Most city inmates were incarcerated for only short periods while they awaited arraignment or trial, so the situation from a microbial point of view, between the densely crowded jail ecology and the general community, was quite fluid. On any given day, 26 percent of the female inmates and 16 percent of the males were HIV-positive, providing the microbes with an enormous pool of unusually vulnerable
Homo sapiens
.
Thus, what may have begun as isolated cases of MDR-TB among handfuls of scattered recalcitrant tuberculosis patients—men and women like Vernon—was amplified inside the city's jails into a full-scale epidemic.
165
The social revolutions that would be necessary to reverse years of heroin and cocaine infiltration into the very fabric of the lives of hundreds of thousands of Americans staggered the imagination, as did the scale of what would be required to properly house all the homeless, employ the jobless, end the cycle of mass incarcerations, and stem all the other social tides that doomed most of America's urban poor to lives of tremendous microbial vulnerability. The public health community, overwhelmed by the social dimensions of the crisis, turned to Science and beseeched researchers to find simpler solutions in their laboratories.
Perhaps Thirdworldization of American cities couldn't be stopped; TB's reemergence might, however, be aborted with the proper magic bullets.
But the scientific community was woefully ill prepared to meet the challenge. Having long since switched most medical research priorities to chronic diseases, and only recently having developed an infrastructure for AIDS research, the NIH was caught with its pants down.
Impressed by the urgency of pleas for assistance emanating from both the public health community and a terrified HIV-positive population, National Institute for Allergy and Infectious Diseases (NIAID) director Dr. Anthony Fauci convened an emergency meeting on tuberculosis in Bethesda on February 10, 1992. All of America's leading tuberculosis experts were invited—all forty or fifty of them.
Looking around the sparsely attended room, Barry Bloom, a TB expert for WHO and researcher at the Albert Einstein School of Medicine in the Bronx, addressed Fauci directly, saying, “If I were you, I'd ask myself how there could possibly be scientific expertise in this country on tuberculosis if you're only handing out twenty-three research grants a year.”

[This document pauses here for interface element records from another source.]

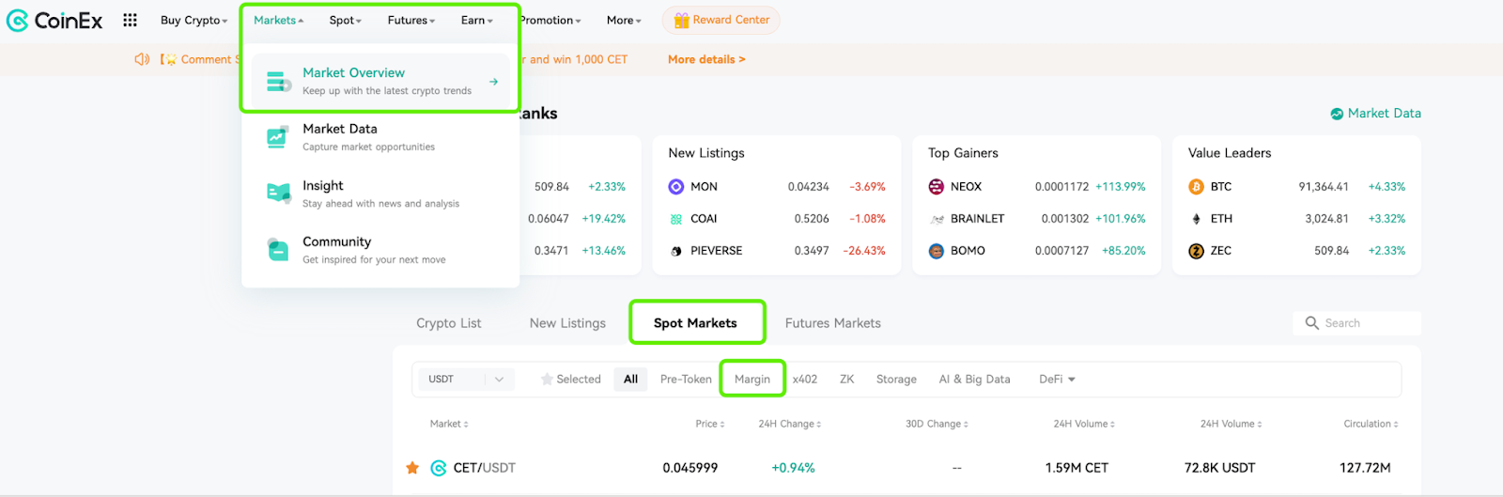Expand the DeFi category dropdown
This screenshot has height=497, width=1503.
coord(1057,380)
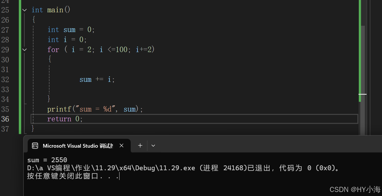Click the console icon on the debug terminal tab
Viewport: 382px width, 196px height.
click(x=35, y=146)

Acknowledging that total NIH expenditures on TB research had amounted to just $3.5 million a year, Fauci asked, “Yes, but if we throw $50 million at it next year would there be expertise, would we be able to seduce new investigators into this area of research on an urgent basis?”
Bloom sighed.
“It's true, we can't get rolling fast. There's a generation gap of people who know something about this disease,” Bloom, himself in his fifties, said. “Essentially everything that is known about tuberculosis was figured out before 1948, when antibiotics came into use. And virtually all research stopped after that. Dead stop.”
166
The situation was no better overseas. Though TB claimed 3 million lives a year, newly infected 8 million people annually, and was the single largest cause of infectious disease deaths during the 1980s, it drew little scientific attention in the wealthy world. Until the U.S. MDR-TB epidemic began there was virtually no scientific interest in pursuing the developing world's big killer. The cries of years of neglect voiced at the NIAID meeting in 1992 were echoed in the halls of science in London, Tokyo, Paris, Geneva, Amsterdam, Stockholm, indeed worldwide.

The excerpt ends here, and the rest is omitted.